Text des Dokuments:

*****

Freiburg (taz/rtr) – Die Aufhebung des Mannheimer Urteils gegen den NPD-Chef Günter Deckert ist am Donnerstag allseitig einhellig begrüßt worden. Der Bundesgerichtshof (BGH) habe klargestellt, daß neonazistische Propaganda eine entschiedene rechtsstaatliche Antwort erfordert, erklärte Bundesjustizministerin Sabine Leutheusser-Schnarrenberger. Der Zentralrat der Juden in Deutschland erklärte, der BGH habe das Vertrauen in die Funktionsfähigkeit und die Objektivität der deutschen Justiz bestärkt. Auch die Sprecherin der Bundestagsfraktion der Grünen, Kerstin Müller, begrüßte den BGH-Spruch. Als unerträglich bezeichnete sie es jedoch, daß das jetzt aufgehobene Urteil für die Mannheimer Richter keine Folgen haben solle. Der Geschäftsführer des Jüdischen Weltkongresses, Elan Steinberg, erklärte in New York, die BGH-Entscheidung sei ein Signal an alle, die Haß säten, daß ihr Gift nicht toleriert werde.

*****

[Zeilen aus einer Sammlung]
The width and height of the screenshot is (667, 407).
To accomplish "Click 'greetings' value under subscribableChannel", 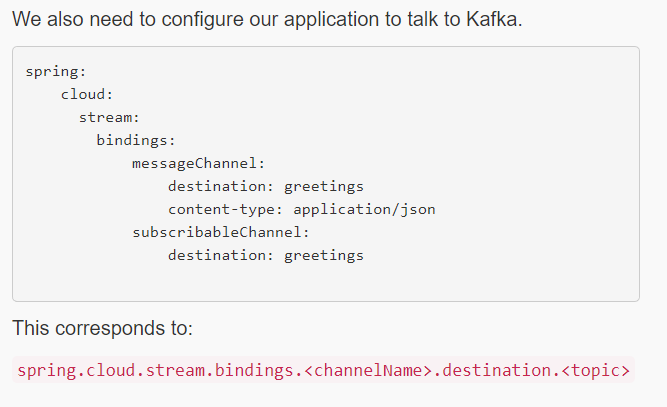I will coord(324,256).
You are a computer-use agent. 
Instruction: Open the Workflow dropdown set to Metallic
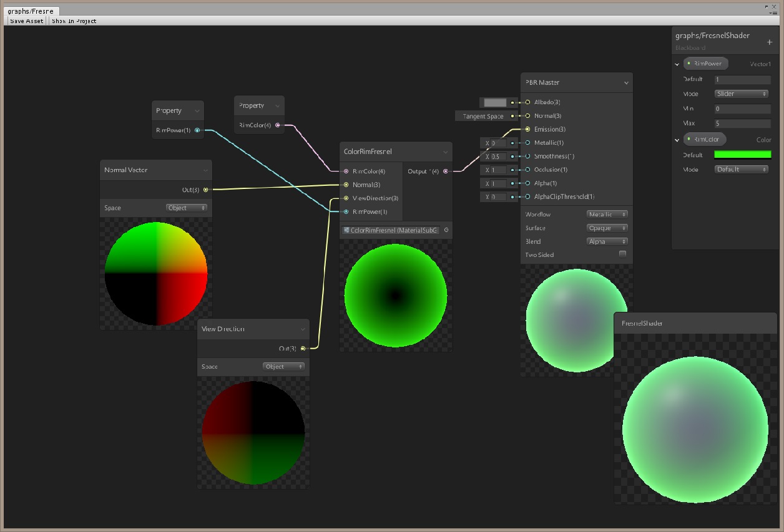click(607, 214)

*****

Was fand Kerstin Müller laut dem Text über das Deckert-Urteil unerträglich?

Dass das jetzt aufgehobene Urteil für die Mannheimer Richter keine Folgen haben soll.